(Interface element records)
((

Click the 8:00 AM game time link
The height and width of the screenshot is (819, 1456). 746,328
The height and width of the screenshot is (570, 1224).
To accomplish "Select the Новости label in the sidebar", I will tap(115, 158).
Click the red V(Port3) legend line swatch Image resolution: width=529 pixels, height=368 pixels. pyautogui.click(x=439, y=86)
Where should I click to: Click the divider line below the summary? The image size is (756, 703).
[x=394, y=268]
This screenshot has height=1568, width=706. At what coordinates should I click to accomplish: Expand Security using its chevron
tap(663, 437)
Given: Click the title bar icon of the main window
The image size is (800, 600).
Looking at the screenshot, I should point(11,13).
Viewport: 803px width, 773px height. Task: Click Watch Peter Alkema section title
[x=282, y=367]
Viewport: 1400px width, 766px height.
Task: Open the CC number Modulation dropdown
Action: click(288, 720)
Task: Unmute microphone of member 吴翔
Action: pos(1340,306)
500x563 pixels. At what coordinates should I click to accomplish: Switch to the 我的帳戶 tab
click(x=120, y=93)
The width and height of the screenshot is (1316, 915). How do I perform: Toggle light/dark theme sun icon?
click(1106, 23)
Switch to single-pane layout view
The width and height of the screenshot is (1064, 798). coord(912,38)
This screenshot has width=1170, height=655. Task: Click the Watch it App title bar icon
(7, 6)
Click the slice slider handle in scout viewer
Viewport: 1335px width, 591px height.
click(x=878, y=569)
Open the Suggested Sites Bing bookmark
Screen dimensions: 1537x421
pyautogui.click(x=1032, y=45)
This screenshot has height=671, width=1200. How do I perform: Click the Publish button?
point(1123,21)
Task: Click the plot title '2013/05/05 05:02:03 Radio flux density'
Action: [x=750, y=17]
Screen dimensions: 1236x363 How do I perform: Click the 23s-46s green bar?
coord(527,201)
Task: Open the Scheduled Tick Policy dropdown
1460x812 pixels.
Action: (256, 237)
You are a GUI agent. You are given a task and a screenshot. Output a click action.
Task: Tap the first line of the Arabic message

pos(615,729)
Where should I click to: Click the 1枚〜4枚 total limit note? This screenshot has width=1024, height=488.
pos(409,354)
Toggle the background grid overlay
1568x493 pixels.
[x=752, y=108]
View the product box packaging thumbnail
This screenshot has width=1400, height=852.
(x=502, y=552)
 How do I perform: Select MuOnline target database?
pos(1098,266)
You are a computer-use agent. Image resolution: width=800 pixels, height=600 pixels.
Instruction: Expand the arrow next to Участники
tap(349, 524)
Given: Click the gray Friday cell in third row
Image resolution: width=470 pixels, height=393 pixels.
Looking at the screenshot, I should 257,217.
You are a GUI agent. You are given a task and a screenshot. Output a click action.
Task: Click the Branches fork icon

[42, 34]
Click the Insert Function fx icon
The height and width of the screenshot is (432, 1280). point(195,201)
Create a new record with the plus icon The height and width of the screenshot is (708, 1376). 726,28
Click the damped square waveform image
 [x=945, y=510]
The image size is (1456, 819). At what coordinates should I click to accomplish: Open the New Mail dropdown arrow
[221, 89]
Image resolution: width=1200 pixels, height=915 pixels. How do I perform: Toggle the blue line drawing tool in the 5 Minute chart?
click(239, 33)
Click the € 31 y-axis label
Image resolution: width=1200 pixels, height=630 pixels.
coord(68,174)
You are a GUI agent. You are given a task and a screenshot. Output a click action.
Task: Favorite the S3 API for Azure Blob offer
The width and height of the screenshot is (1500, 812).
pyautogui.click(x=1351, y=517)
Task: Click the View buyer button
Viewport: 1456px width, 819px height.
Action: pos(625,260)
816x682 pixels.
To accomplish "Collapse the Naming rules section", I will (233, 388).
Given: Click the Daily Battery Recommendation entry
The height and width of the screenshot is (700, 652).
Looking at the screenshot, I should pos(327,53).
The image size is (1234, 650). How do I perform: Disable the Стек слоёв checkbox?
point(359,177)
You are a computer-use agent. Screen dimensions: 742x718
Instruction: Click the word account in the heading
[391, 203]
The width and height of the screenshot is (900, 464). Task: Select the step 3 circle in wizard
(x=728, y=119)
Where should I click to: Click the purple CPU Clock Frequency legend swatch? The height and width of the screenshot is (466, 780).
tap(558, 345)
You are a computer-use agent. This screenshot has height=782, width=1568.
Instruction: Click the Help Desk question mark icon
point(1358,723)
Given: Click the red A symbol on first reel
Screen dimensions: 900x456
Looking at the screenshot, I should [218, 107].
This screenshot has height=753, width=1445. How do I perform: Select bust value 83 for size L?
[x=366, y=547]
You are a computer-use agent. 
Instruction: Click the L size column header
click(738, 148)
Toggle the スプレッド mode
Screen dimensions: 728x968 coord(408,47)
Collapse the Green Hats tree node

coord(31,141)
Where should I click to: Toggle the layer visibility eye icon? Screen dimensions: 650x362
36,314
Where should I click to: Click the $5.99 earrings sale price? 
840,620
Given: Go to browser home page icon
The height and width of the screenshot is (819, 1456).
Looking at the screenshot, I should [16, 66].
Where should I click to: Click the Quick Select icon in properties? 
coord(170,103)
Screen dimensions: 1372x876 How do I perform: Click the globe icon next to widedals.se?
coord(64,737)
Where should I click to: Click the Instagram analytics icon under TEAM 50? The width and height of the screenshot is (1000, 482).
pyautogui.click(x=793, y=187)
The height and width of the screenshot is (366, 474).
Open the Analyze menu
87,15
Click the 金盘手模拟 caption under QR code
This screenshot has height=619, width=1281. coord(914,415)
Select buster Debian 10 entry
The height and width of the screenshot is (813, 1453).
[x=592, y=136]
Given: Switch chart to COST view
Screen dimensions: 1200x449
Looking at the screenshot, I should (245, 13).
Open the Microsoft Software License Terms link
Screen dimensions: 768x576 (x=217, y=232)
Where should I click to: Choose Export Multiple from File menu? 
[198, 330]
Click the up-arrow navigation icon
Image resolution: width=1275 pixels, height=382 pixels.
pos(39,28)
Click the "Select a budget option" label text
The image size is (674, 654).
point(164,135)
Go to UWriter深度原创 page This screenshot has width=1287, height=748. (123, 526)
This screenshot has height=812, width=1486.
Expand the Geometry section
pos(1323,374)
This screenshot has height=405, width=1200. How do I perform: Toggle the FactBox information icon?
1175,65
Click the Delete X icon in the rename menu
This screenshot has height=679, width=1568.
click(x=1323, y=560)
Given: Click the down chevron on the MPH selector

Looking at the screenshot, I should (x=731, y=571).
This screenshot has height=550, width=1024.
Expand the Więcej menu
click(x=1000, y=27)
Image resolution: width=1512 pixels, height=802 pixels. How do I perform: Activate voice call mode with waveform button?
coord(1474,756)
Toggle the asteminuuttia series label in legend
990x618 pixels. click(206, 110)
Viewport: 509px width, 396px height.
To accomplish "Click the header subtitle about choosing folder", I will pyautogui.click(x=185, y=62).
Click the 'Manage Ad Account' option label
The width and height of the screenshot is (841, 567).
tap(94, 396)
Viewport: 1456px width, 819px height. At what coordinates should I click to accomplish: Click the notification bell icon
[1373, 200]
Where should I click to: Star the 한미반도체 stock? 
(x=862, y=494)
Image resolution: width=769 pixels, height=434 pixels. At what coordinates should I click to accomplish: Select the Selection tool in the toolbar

))

• _TASK OBJECTIVE_
Put the lines of the records from the line with "Where should I click to: Click the purple" to the line with "coord(64,737)", both included, into a numbered list with the blank lines left out.

• _EXERCISE RESULT_
1. Where should I click to: Click the purple CPU Clock Frequency legend swatch? The height and width of the screenshot is (466, 780).
2. tap(558, 345)
3. You are a computer-use agent. This screenshot has height=782, width=1568.
4. Instruction: Click the Help Desk question mark icon
5. point(1358,723)
6. Given: Click the red A symbol on first reel
7. Screen dimensions: 900x456
8. Looking at the screenshot, I should [218, 107].
9. This screenshot has height=753, width=1445. How do I perform: Select bust value 83 for size L?
10. [x=366, y=547]
11. You are a computer-use agent. 
12. Instruction: Click the L size column header
13. click(738, 148)
14. Toggle the スプレッド mode
15. Screen dimensions: 728x968 coord(408,47)
16. Collapse the Green Hats tree node
17. coord(31,141)
18. Where should I click to: Toggle the layer visibility eye icon? Screen dimensions: 650x362
19. 36,314
20. Where should I click to: Click the $5.99 earrings sale price? 
21. 840,620
22. Given: Go to browser home page icon
23. The height and width of the screenshot is (819, 1456).
24. Looking at the screenshot, I should [16, 66].
25. Where should I click to: Click the Quick Select icon in properties? 
26. coord(170,103)
27. Screen dimensions: 1372x876 How do I perform: Click the globe icon next to widedals.se?
28. coord(64,737)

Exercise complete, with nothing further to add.